To put it bluntly, I disagree with the spirit of Shelly Turkle's argument.

I won't deny that there's merit in looking upon the past and seeing what has been lost to us. Change is inevitable -- it brings many boons with it, but also tends to lose things along the way. That being said, since time immemorial, people have feared change. They view it as cultural devastation, and they blame religious doubt, rock n' roll, or whatever modern media outlets have decided to pin on millennial for all of society's perceived new evils. And yet, when I look around, we all seem to be doing just fine.

Maybe I'm being a little cynical here. Or, just a tad defensive. After all, it'd probably wouldn't be a stretch to say online connections have saved my life. They've given me an outlet to find countless friends -- people I can really connect to, who actually share the same interests and passions as me, and who I feel I can genuinely rely upon.

Somewhere past elementary school, I once lost any ability to find those outlets. And no, it wasn't because of texting robbing my ability to communicate -- I didn't even own a mobile device until I started college, for Christ's sake. Middle school was miserable and I barely had friends for years. These days, I can barely keep up with my social circles, and I'm really grateful for that feeling.

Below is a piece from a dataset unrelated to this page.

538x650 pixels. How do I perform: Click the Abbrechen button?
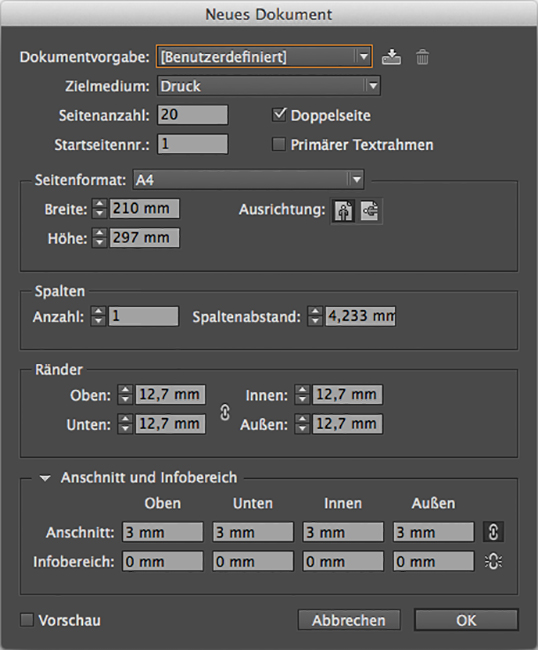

Honestly, I could write on this topic for a while, but I'll just put one more barbed comment out there. "...The illusion of companionship without the demands of friendship." The other day I took time out of my day because a friend was feeling depressed and reached out on Twitter of all things. I sat down, wrote an essay's worth of reaffirmations and my personal experiences with the same mental demons, doing my damnedest to be there for them. I'll always take the time out of my day to be there for friends. And oddly enough, this isn't the first time I've had to do something like that, or the first friend I've done it for. If anything, I think it's easier to reach out for that help across the comfortable distance of cyberspace.

But no, it's always about what we're losing, and never about what we're gaining.